*Textauszug*.
----------

Am heutigen Samstag, 13. Februar, um 18 Uhr wird im Museum der bildenden Künste die erste Doppelaustellung des Jahres eröffnet. Nicht nur im Untergeschoss, wo sich die Ausstellungen von Via Lewandowsky („Hokuspokus“) und Stefan Koppelkamm („Häuser Räume Stimmen“) begegnen. Aber was haben die beiden eigentlich miteinander zu tun, außer dass sie mal in Berlin Ateliernachbarn waren?

Vielleicht genau dieses Hokuspokus, das Via Lewandowsky als sprechenden Titel für seine Ausstellung gewählt hat. Hier geht es um Glauben, um Wahrnehmung, um Wissen und um Missverständnisse – produktiv gemachte Missverständnisse. Am Freitag, 12. Februar, wollte Hans-Werner Schmidt, Direktor des Museums der bildenden Künste, Via Lewandowsky gleich mal für den nächsten Kurt-Schwitter-Preis vorschlagen, quasi als jüngsten Vertreter des Dadaismus, welcher dieser Tage 100 Jahre alt wurde. Der Künstler lehnte nicht gleich ab. Einer wie Lewandowsky weiß, wie sehr das, was er tut, dem entspricht, was die Dadaisten damals in Paris und anderswo wie eine Gaudi inszinierten, aber eigentlich bitterernst meinten.

Ein wenig wirkt die moderne Kunst-Rezeption ja auch deshalb so konfus, weil die Kunstwissenschaft sich noch Jahrzehnte lang sträubte, auf die Fragen überhaupt einzugehen, die Dada gestellt hatte. Denn Dada war ja tatsächlich Endpunkt der Moderne. Danach kam nichts anderes mehr, auch wenn die Kunst-Einordner noch Dutzende weiterer Stile und Moden definierten. Doch Dada hatte die wesentliche Frage gestellt: Was ist Kunst? Wo beginnt das? Gibt es eine Nahtstelle, die zum Beispiel das (Kunst-)Handwerk von der artistischen Kunst trennt? Oder ist Kunst von Wissenschaft getrennt oder nicht eigentlich nur die Art und Weise, wie wir die Welt sehen und Widersprüche wahrnehmen?

Wenn wir sie noch wahrnehmen.

----------

*Datensätze*.
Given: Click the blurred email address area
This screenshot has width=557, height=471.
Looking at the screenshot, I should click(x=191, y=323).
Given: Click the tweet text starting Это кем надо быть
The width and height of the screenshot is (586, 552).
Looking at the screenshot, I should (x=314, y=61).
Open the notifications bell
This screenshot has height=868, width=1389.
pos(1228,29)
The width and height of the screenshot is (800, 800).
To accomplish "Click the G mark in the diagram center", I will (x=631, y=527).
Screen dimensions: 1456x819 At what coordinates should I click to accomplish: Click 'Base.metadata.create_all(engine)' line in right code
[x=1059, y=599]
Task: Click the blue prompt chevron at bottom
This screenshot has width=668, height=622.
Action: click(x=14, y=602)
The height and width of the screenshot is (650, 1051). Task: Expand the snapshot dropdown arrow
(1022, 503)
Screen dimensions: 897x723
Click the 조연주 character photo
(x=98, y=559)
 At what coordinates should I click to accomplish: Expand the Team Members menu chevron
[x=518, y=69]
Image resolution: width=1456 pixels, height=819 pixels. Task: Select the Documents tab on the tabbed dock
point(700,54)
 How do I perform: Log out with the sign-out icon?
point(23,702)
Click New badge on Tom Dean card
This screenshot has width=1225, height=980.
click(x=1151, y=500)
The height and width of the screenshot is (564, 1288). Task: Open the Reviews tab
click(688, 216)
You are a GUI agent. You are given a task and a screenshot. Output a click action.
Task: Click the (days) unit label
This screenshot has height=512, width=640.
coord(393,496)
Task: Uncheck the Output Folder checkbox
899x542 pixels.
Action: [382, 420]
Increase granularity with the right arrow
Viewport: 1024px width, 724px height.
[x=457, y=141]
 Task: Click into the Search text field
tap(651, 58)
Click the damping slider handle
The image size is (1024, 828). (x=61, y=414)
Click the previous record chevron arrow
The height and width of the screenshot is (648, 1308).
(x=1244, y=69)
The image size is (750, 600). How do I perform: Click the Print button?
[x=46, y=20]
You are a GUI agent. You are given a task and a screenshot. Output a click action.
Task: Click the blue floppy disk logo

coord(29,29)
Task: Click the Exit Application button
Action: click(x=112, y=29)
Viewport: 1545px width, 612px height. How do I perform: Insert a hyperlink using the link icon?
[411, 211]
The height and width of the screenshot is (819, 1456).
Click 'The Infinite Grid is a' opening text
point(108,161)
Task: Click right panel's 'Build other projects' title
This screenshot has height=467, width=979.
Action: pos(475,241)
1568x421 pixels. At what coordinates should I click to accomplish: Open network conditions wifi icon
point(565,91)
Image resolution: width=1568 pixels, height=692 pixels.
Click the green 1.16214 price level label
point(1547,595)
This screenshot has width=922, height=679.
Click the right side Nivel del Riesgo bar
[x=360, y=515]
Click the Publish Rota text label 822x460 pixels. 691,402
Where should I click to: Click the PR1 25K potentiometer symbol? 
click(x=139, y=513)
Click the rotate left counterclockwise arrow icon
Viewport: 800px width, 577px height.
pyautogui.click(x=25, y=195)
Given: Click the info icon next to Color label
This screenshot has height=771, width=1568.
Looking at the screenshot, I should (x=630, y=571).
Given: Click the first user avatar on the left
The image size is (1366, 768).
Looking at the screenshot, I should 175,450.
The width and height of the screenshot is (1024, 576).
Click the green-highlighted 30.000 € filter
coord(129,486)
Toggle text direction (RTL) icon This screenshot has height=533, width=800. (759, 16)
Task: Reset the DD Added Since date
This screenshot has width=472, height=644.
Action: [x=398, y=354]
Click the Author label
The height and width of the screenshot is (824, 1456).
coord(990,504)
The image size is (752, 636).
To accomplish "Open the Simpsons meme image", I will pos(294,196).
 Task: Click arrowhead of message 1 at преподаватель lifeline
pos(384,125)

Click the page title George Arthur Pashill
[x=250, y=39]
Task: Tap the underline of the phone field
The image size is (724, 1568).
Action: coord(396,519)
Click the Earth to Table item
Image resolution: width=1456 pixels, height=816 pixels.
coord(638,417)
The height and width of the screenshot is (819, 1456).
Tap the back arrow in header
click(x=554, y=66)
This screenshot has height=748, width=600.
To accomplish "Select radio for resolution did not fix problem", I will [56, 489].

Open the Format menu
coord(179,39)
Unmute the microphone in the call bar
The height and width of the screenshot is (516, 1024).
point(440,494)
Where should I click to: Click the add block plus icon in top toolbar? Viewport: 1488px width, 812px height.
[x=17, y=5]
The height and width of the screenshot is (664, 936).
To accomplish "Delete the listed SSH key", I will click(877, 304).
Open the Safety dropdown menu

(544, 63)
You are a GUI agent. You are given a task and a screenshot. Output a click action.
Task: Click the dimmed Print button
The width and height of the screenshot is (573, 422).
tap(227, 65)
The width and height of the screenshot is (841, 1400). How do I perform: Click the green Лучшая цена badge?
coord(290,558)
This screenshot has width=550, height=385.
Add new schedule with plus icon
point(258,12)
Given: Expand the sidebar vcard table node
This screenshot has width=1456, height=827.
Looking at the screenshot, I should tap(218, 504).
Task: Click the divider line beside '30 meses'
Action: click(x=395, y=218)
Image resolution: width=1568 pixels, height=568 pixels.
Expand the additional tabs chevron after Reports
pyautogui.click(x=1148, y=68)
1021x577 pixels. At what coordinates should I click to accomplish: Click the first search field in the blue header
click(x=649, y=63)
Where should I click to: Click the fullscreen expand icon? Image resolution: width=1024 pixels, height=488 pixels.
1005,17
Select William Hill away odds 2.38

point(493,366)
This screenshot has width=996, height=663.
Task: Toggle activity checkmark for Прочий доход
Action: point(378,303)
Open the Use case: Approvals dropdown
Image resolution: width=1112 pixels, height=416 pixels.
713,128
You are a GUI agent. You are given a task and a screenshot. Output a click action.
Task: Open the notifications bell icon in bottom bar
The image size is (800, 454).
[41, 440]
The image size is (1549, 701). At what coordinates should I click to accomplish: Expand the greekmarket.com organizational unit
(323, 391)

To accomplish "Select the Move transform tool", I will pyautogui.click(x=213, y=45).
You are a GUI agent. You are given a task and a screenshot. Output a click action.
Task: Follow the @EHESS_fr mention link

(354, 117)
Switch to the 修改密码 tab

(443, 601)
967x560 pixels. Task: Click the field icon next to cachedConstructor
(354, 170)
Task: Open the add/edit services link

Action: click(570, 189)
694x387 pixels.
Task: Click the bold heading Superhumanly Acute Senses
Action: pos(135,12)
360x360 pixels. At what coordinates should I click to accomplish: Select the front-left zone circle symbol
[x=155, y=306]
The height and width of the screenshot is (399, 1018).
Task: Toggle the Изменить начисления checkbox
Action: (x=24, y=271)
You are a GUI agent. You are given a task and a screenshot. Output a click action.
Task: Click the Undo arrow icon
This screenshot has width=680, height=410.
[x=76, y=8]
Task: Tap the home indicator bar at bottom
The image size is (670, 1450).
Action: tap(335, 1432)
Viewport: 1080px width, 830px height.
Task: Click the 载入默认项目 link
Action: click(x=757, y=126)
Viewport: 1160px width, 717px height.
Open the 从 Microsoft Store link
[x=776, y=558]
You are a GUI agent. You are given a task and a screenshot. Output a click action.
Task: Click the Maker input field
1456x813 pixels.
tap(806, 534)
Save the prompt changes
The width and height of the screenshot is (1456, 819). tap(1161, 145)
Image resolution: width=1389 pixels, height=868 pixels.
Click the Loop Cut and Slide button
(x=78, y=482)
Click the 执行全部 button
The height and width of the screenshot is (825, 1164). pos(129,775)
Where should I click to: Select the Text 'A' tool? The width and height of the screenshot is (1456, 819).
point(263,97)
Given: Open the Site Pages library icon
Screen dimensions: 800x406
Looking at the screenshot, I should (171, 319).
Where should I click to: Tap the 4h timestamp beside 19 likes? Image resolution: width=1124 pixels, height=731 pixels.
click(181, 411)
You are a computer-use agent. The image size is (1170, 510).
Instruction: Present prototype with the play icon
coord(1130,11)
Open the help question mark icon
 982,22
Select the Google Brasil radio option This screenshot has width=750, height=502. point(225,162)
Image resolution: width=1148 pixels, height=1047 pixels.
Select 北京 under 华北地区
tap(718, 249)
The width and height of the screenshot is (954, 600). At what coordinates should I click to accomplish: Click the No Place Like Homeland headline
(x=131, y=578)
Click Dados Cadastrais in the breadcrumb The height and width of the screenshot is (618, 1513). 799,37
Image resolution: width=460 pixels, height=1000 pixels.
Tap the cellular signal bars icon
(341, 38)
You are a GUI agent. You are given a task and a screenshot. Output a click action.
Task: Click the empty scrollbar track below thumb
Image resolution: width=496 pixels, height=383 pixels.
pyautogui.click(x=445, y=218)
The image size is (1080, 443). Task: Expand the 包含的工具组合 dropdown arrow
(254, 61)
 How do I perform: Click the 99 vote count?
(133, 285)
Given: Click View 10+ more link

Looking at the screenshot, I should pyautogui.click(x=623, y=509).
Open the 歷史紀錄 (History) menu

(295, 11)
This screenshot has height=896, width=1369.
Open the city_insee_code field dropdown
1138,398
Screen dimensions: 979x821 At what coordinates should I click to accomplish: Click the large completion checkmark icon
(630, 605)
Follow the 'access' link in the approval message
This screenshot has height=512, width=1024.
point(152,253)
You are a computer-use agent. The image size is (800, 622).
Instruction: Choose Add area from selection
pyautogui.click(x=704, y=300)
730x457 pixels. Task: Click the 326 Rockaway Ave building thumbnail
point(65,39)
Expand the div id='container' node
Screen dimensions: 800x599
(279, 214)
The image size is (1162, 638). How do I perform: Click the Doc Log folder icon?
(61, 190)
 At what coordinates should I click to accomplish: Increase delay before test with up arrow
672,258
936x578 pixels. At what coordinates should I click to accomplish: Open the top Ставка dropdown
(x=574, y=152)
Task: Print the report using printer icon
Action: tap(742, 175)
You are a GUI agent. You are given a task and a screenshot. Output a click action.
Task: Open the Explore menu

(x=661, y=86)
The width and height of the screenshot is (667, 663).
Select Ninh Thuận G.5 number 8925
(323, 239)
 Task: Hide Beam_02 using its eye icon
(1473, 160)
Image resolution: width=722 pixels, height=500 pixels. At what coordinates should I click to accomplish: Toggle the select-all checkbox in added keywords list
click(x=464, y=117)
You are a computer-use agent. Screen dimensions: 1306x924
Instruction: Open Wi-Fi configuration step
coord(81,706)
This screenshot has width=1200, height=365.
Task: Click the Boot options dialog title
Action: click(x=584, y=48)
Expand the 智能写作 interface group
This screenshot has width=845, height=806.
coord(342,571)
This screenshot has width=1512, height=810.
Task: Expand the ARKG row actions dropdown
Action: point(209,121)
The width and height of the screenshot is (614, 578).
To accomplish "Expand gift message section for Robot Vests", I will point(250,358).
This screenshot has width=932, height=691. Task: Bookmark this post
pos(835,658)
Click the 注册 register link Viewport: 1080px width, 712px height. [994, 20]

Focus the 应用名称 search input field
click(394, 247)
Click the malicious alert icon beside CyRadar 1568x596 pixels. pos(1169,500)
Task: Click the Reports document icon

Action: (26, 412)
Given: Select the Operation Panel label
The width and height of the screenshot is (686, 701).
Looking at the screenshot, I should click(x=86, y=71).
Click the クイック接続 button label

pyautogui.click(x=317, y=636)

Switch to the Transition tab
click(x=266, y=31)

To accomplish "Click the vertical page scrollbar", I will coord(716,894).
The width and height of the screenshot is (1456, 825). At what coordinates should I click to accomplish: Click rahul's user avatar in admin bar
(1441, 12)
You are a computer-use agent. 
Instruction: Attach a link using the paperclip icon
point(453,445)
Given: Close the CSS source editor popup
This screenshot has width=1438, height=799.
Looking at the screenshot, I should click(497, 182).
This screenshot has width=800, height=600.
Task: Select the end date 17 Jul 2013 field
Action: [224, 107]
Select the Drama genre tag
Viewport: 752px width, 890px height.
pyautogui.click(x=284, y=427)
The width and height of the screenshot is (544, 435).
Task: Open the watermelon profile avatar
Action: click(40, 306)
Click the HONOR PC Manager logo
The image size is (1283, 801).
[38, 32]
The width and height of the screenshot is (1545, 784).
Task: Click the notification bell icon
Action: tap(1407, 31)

----------

*Aufgabe*.
Entscheiden Sie für jede der drei Aussagen, ob sie mit dem Textauszug übereinstimmt, und belegen Sie Ihre Antwort mit einem wörtlichen Zitat aus dem Textauszug.
1. Die Doppelausstellung wird an einem Samstag um 18 Uhr eröffnet.
2. Via Lewandowsky wies den Vorschlag für den Kurt-Schwitter-Preis sofort zurück.
3. Die Ausstellung von Stefan Koppelkamm trägt den Titel „Hokuspokus“.
Für diese Aufgabe sind die Datensätze ohne Belang.

*Lösung*.
1. Ja: „Am heutigen Samstag, 13. Februar, um 18 Uhr“
2. Nein: „Der Künstler lehnte nicht gleich ab.“
3. Nein: „Via Lewandowsky („Hokuspokus“) und Stefan Koppelkamm („Häuser Räume Stimmen“)“